• WORK INSTRUCTION: Return each line of the records below in which the string "profile" turns up.

• SUPPLIED MATERIAL:
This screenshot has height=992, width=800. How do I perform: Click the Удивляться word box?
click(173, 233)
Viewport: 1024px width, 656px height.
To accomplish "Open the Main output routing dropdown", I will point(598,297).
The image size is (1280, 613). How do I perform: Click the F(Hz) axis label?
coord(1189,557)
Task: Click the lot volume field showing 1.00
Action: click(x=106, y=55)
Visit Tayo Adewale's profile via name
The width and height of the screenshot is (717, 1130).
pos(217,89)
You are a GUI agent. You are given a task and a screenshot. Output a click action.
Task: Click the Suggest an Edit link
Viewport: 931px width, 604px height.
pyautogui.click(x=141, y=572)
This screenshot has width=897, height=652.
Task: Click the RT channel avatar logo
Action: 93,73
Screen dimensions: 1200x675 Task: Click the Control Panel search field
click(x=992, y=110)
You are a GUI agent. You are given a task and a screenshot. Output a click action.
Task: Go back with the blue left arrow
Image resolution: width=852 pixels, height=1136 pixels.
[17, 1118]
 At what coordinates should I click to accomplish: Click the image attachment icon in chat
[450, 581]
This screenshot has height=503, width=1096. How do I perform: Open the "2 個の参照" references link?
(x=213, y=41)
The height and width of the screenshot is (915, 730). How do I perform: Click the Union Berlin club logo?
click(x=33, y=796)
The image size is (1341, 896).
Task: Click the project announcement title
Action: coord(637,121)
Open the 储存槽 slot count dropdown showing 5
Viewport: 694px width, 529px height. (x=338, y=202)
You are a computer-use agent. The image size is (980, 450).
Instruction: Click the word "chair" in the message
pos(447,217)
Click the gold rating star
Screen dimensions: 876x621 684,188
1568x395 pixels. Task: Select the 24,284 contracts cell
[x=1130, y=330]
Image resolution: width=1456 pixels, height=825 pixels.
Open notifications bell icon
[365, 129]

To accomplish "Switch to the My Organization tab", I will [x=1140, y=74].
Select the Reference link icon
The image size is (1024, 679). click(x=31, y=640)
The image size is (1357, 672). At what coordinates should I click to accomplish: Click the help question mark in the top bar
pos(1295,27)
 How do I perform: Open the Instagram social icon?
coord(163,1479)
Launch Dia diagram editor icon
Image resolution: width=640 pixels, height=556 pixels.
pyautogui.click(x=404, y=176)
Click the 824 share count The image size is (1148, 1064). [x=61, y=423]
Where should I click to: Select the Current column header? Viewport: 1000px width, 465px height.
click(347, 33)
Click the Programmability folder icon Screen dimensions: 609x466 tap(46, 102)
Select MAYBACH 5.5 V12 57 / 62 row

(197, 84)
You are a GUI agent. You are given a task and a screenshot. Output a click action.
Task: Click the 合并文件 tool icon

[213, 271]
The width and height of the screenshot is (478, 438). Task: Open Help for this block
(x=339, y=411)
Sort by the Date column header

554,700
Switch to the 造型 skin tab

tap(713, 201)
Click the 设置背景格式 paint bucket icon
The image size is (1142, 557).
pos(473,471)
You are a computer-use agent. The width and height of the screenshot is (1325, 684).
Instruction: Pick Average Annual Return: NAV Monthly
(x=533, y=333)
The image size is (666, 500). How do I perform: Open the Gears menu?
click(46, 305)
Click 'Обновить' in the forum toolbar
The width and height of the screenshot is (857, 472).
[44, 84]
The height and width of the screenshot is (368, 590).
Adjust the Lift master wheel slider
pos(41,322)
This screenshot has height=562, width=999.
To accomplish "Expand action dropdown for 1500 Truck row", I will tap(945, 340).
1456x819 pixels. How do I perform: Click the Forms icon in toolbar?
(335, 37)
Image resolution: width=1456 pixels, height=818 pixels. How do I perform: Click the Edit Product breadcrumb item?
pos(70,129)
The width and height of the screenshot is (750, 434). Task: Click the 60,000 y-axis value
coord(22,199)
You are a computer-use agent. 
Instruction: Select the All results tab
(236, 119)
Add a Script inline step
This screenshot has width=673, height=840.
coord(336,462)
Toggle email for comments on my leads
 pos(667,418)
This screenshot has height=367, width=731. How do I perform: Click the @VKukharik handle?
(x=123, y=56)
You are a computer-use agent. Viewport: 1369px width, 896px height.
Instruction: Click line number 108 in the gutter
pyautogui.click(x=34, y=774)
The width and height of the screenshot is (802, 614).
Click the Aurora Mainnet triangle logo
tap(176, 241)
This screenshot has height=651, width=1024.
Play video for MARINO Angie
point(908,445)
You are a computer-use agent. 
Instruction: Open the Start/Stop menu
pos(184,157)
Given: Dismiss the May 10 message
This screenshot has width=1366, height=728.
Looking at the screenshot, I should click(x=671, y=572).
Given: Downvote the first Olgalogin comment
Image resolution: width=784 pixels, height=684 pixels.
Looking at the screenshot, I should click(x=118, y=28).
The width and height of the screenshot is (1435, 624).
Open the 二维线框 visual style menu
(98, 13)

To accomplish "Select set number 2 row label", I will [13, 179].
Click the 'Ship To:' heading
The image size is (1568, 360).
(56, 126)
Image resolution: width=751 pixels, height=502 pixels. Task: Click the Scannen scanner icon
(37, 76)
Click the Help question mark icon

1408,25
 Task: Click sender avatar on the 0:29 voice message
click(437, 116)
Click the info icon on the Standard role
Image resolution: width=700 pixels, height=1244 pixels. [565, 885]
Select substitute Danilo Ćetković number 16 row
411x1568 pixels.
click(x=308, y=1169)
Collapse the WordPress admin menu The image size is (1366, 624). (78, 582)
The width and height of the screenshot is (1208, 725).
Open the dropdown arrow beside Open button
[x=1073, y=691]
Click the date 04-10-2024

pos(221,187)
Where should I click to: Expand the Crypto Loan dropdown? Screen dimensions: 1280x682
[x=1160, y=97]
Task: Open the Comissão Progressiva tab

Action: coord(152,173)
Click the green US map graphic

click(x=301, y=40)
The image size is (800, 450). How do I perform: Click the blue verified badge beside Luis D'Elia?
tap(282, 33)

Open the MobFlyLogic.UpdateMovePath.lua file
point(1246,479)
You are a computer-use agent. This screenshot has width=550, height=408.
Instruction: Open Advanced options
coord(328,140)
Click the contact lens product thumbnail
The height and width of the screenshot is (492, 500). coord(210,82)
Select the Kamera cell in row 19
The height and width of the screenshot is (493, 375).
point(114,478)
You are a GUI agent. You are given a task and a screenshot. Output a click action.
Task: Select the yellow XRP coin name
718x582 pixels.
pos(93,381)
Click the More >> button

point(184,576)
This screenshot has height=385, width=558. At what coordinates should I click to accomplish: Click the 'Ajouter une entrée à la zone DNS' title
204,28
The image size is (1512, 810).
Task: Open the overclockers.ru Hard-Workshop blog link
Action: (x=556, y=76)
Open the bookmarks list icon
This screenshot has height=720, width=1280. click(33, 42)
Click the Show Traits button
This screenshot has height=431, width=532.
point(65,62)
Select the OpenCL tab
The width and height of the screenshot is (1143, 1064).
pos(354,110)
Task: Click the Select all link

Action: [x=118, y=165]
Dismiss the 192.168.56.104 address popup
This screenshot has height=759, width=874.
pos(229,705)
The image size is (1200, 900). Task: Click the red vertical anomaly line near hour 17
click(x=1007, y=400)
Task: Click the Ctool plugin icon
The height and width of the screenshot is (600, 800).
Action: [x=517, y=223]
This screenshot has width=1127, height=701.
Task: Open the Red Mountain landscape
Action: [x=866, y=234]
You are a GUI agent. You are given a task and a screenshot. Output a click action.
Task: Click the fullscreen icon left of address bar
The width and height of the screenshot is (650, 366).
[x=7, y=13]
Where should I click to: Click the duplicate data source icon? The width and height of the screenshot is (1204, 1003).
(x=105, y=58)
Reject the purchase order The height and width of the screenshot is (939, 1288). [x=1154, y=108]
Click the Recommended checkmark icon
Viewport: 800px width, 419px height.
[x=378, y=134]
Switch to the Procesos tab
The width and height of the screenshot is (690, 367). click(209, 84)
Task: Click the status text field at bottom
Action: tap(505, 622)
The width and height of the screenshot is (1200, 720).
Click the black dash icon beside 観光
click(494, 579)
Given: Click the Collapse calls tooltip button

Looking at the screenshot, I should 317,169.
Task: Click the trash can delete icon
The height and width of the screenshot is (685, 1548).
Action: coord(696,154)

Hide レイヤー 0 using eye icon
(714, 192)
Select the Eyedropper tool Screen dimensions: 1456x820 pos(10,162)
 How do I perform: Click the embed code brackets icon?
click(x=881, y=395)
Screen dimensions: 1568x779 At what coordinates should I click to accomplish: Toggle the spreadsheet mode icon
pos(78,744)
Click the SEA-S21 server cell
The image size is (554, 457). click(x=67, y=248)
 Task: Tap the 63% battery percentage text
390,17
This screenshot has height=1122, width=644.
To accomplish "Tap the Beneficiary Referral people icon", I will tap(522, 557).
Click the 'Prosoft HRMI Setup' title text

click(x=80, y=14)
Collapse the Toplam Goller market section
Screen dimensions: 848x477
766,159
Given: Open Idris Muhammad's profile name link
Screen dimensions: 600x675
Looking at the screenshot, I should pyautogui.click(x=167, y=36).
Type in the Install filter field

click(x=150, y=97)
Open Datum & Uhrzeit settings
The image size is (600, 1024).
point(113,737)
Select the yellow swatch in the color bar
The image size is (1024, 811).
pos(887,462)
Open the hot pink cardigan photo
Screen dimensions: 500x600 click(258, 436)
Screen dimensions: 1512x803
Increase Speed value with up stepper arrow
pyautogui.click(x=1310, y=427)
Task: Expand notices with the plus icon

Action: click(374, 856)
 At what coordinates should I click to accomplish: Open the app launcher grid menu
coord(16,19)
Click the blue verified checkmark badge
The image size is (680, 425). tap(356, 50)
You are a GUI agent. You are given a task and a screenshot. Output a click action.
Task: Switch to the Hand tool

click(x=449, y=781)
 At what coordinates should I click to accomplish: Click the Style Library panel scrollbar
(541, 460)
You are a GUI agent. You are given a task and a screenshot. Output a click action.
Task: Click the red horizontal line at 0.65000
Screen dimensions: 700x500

• WRITTEN REPLY:
Visit Tayo Adewale's profile via name
Given: Open Idris Muhammad's profile name link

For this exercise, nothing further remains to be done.